Note that an extinction occurring at the end of the last ice age does not preclude humans from being the agent, since this event allowed humans to spread into vast new areas (like the Americas and Siberia) and come into contact with those animals, which presumably had no defenses against humans. StuRat (talk) 23:05, 4 November 2011 (UTC)[reply]

No. You seem to be confusing encephalization quotient with animal behavior. The former is hardwired and happens because of evolution. The latter is an adaptation, a precursor to evolution but is typically simply a short-term response to new threats using preexisting traits - in this case, the animals already possessed the required EQ to learn to avoid humans (as mentioned they possessed this long before human hunters). In addition to elephants and cape buffalos, bison, musk oxen, gaurs etc. have the same responses to threat even when the attacker is not human. They developed this responses against predators in general, not humans specifically. Lions (and in earlier ages - sabre-toothed cats, dire wolves, leopards, hyenas, and similar large predators) already played a large part in the development of defensive behaviors and morphology of herd animals today, including the fact that they are forced to stay in groups for protection itself (which then lead to increased intelligence and in some cases altruism). And yes, it's coevolution, specifically an evolutionary arms race. To put it simply, before human hunters, they were not stupid peaceful grazers that simply toppled over as soon as something tried to kill them; who, at the sight of humans, suddenly decided to grow a larger braincase to counteract human ingenuity. Evolution does not happen like that. Compare dodos, moas, steller's sea cows, etc. which did not have natural predators. When they first encountered humans, did they suddenly become intelligent? No. They were wiped out.
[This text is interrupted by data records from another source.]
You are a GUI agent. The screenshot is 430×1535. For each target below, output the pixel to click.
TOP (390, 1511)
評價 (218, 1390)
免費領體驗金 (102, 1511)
And as I said, humans did hunt a lot of species to extinction and may have caused the extinction of a lot of megafauna, but in most cases, they were species already suffering decline from the end of the last glacial age. And But we are not responsible for why elephants have high EQ's or why cape buffalos have a highly developed all-for-one defense system.-- Obsidi♠n Soul 23:46, 4 November 2011 (UTC)[reply]

Your indentation and placement confuses me, as this does not appear to be a response to my last post. StuRat (talk) 02:23, 5 November 2011 (UTC)[reply]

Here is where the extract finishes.